* [Description of the task] Please copy out every line of the material below that contains the word "coordinates".

* [Material shown]
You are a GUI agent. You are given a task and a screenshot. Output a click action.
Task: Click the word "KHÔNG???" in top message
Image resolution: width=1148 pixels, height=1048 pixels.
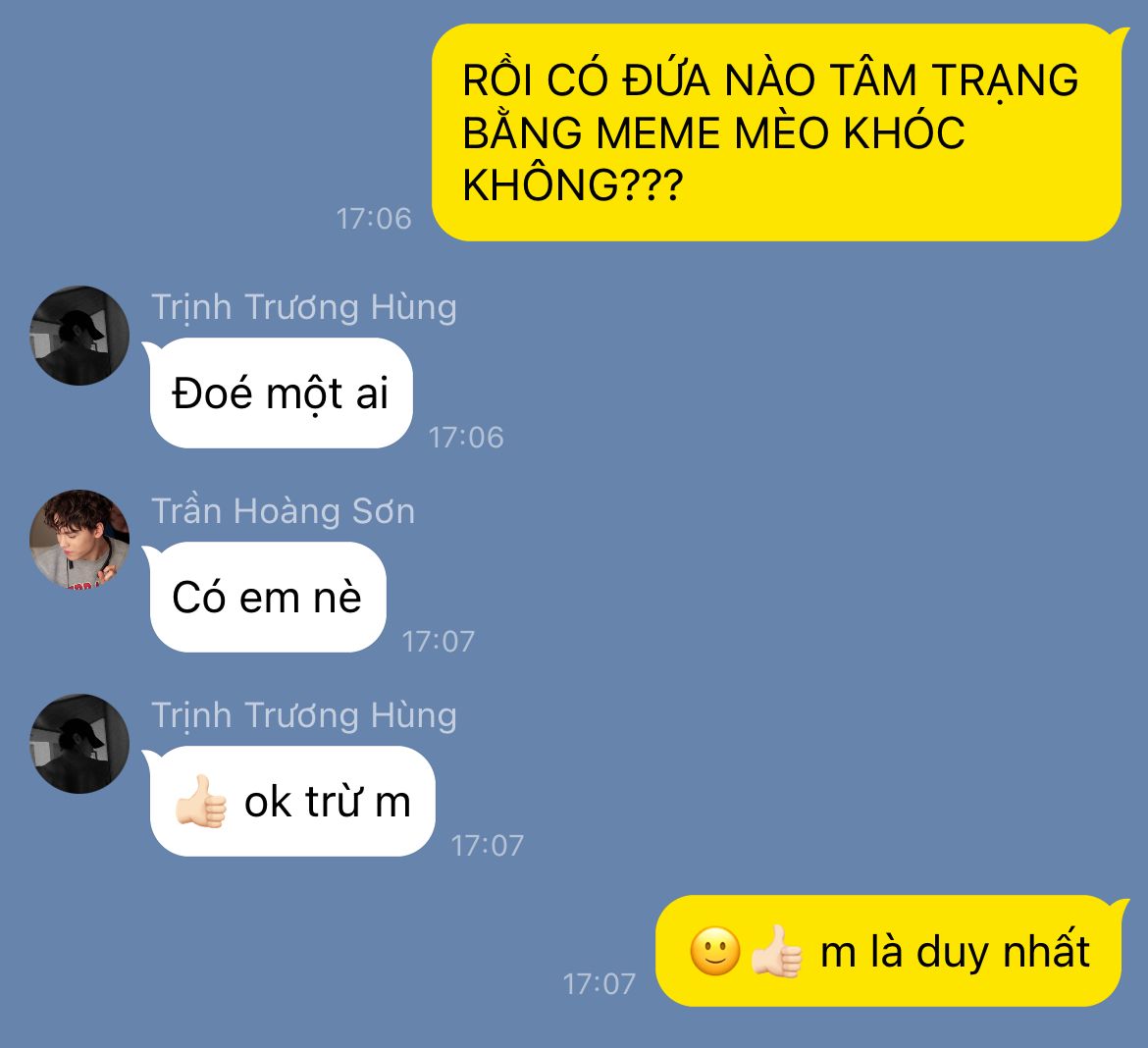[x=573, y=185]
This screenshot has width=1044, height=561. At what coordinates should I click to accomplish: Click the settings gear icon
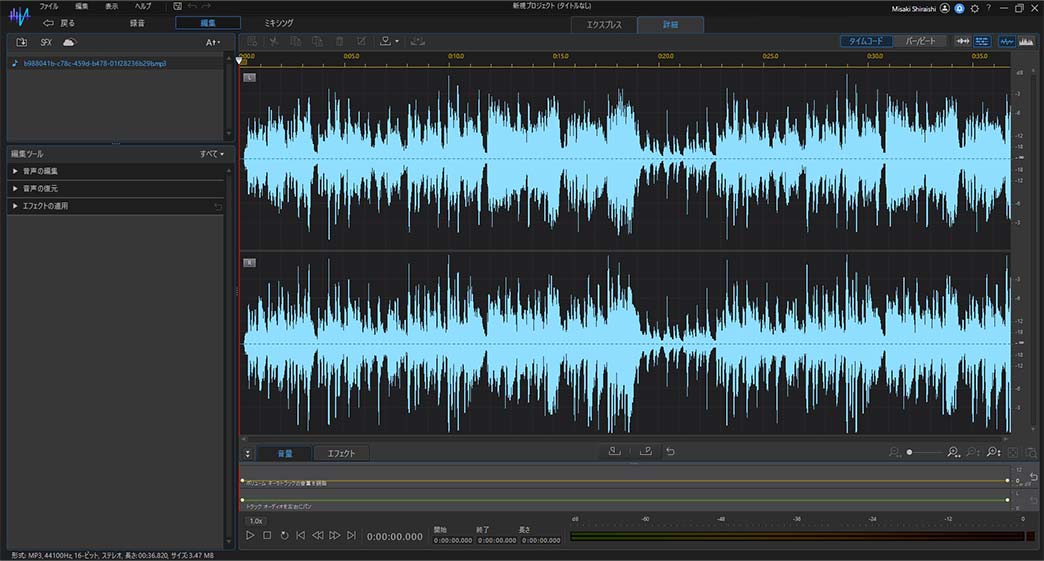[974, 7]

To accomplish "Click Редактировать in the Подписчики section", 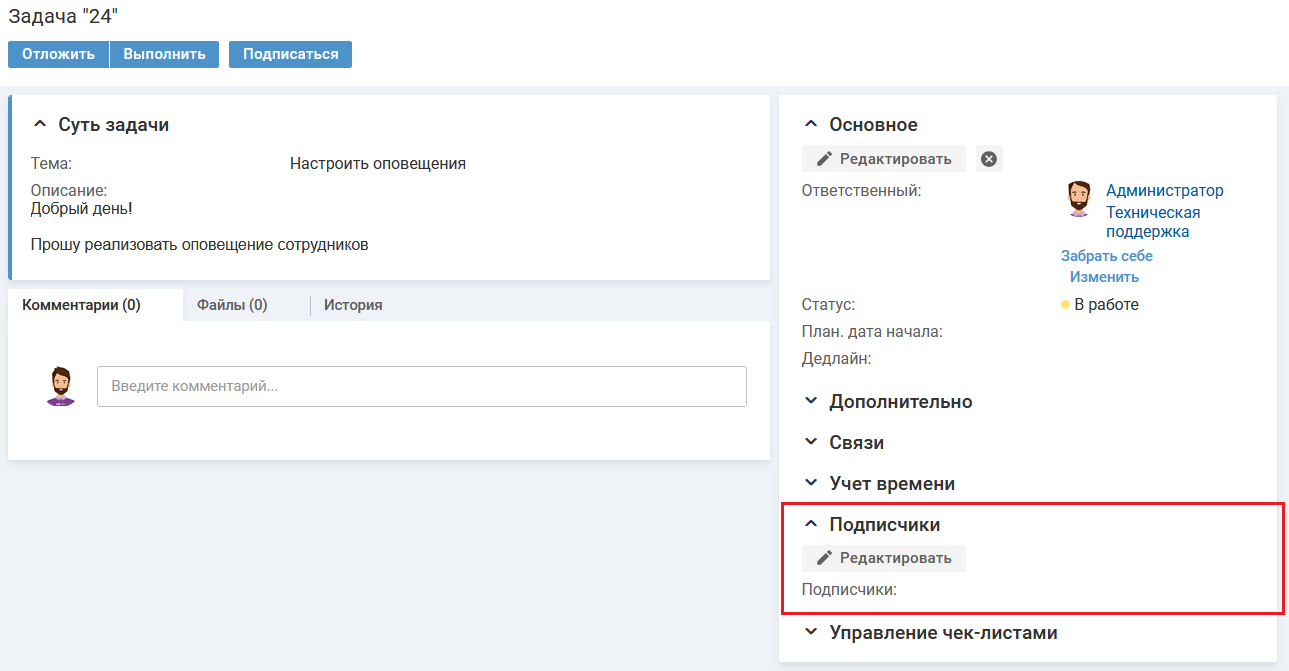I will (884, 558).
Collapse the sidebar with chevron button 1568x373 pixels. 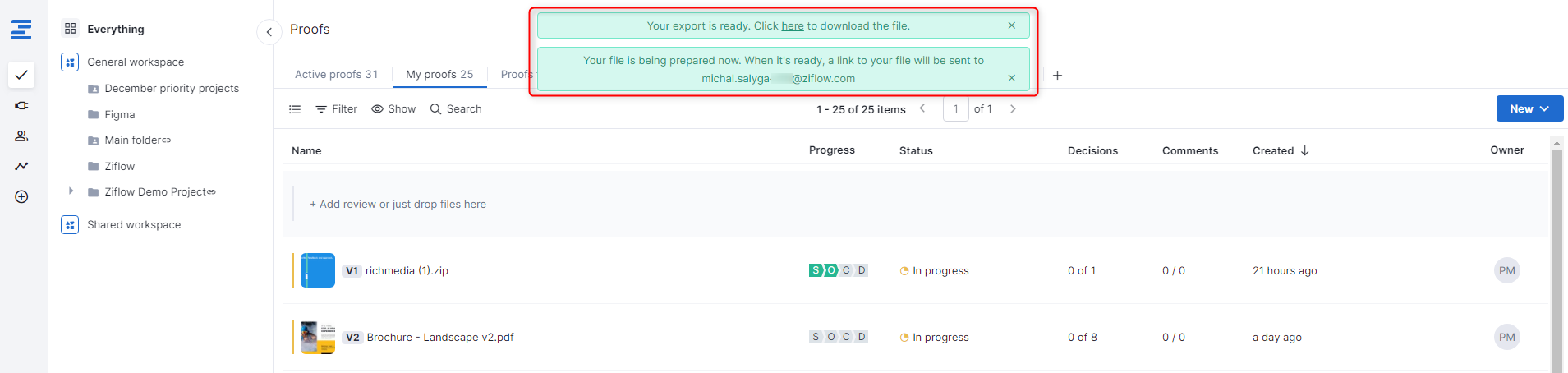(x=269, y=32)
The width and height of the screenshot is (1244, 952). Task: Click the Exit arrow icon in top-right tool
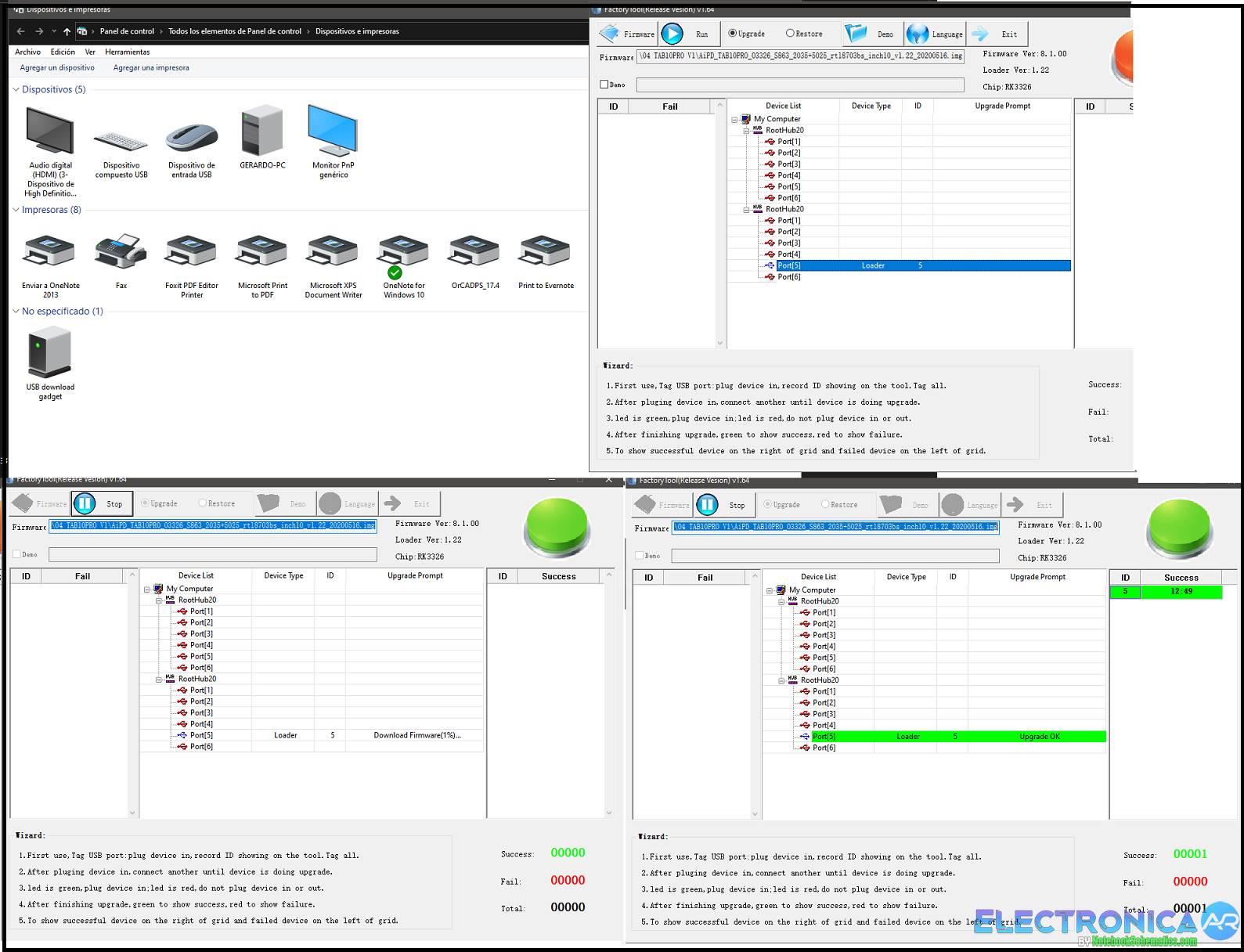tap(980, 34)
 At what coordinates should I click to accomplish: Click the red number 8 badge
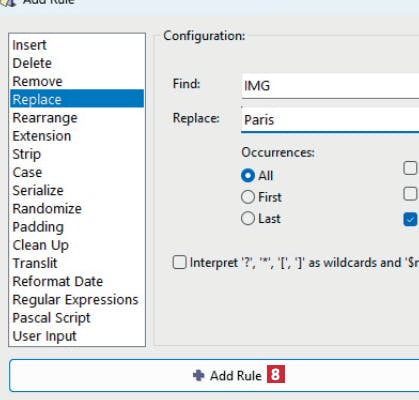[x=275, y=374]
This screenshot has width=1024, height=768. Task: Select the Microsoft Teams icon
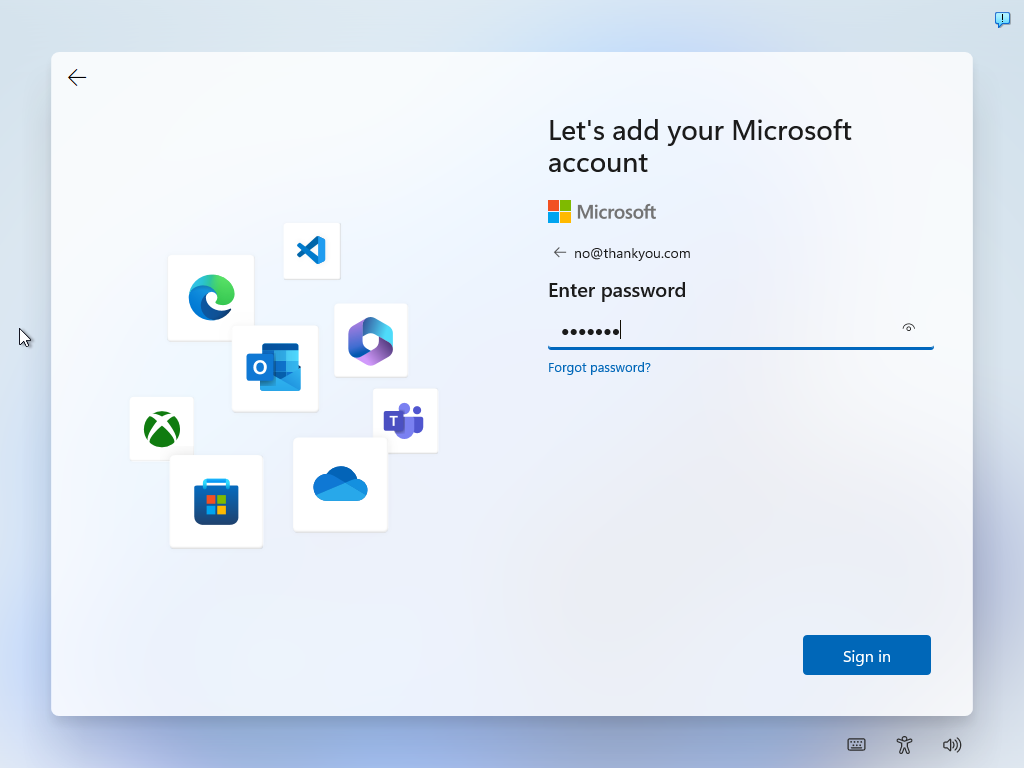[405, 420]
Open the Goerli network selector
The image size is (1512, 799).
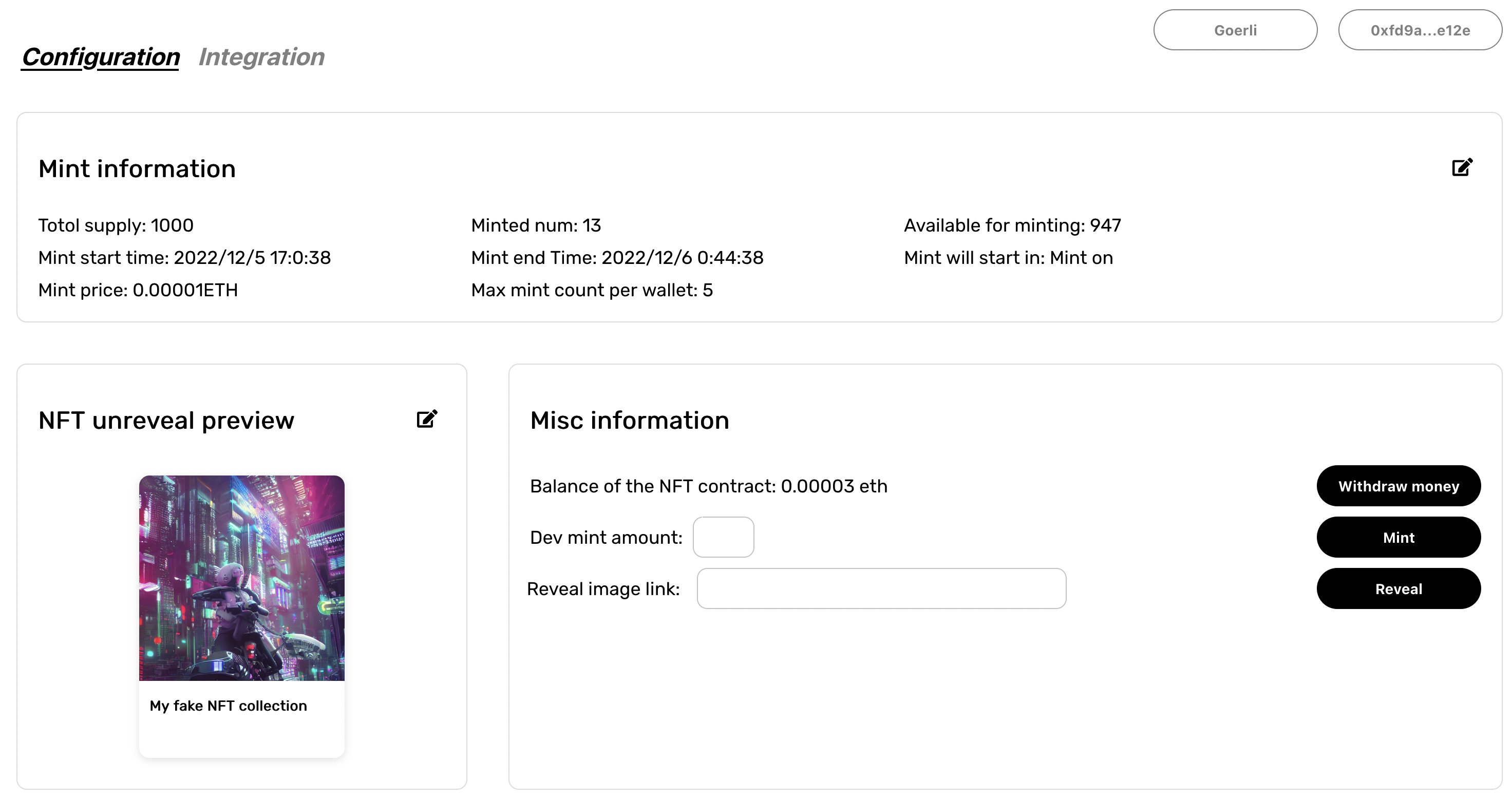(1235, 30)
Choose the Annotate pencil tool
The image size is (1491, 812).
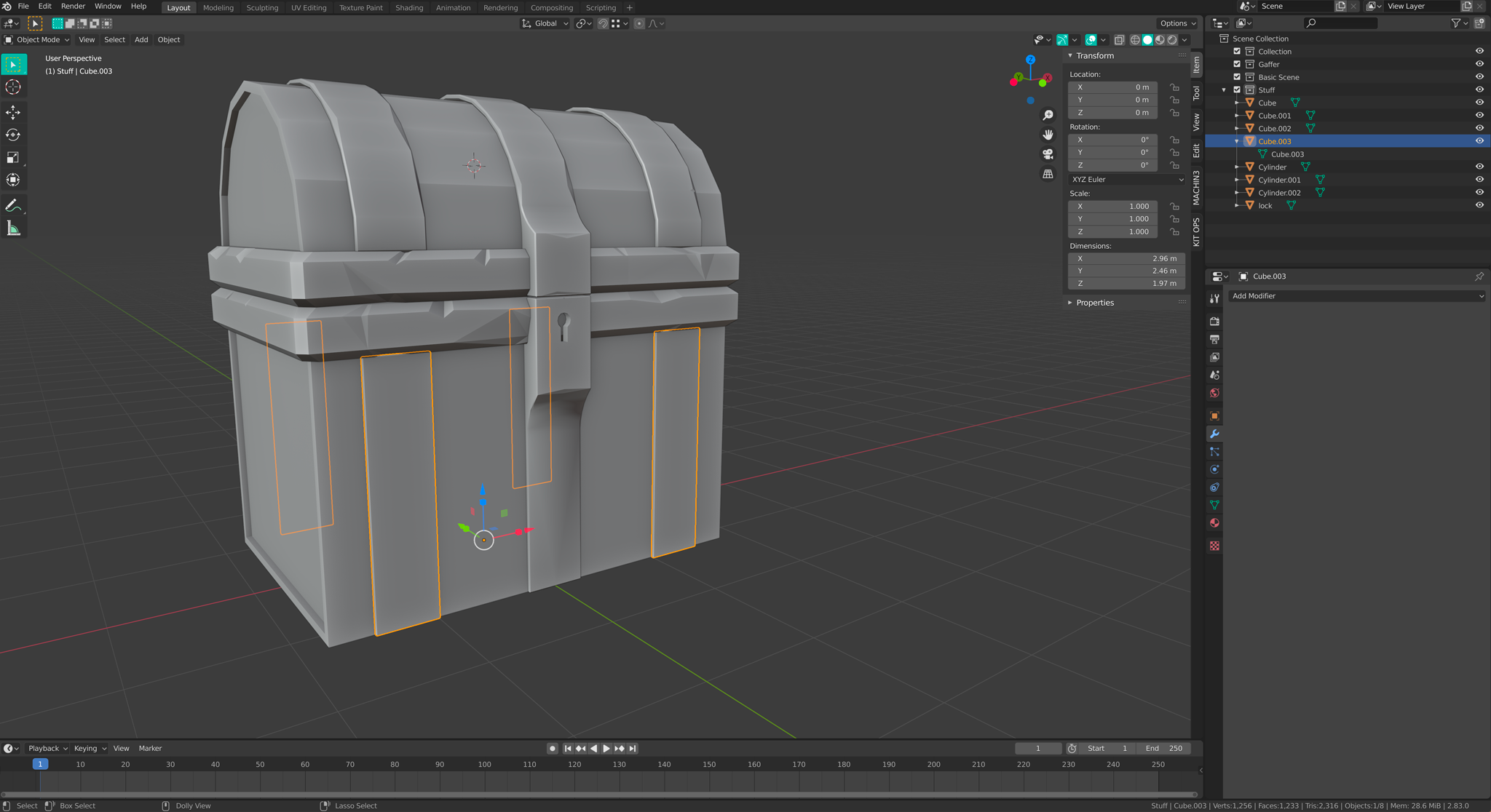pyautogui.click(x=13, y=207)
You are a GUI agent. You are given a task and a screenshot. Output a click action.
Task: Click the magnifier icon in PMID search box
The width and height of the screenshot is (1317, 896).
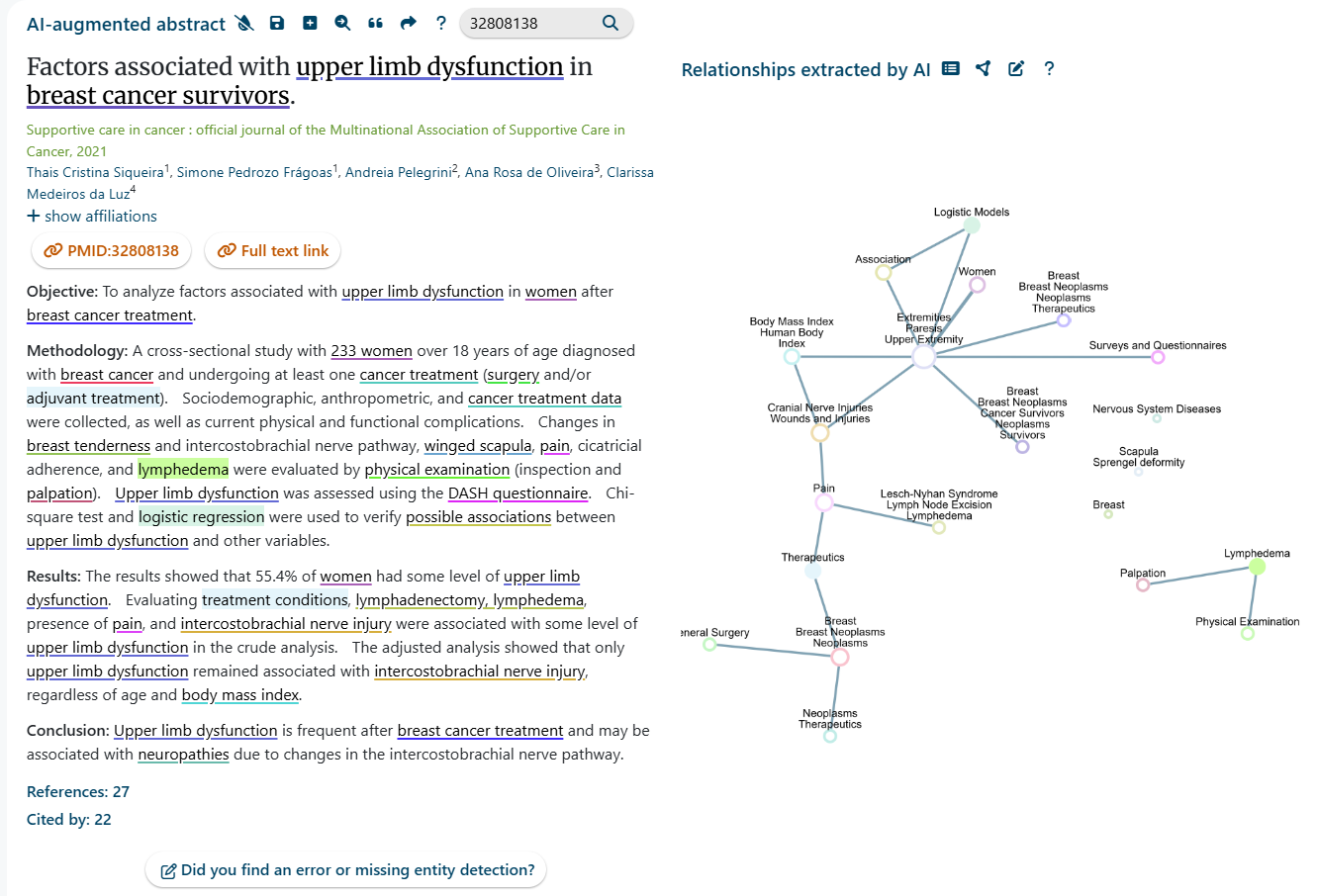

* [Problem solution]
This screenshot has width=1044, height=561. At what coordinates should I click to accomplish: Click the settings gear icon
 At what coordinates should I click to accomplish: Click the red number 8 badge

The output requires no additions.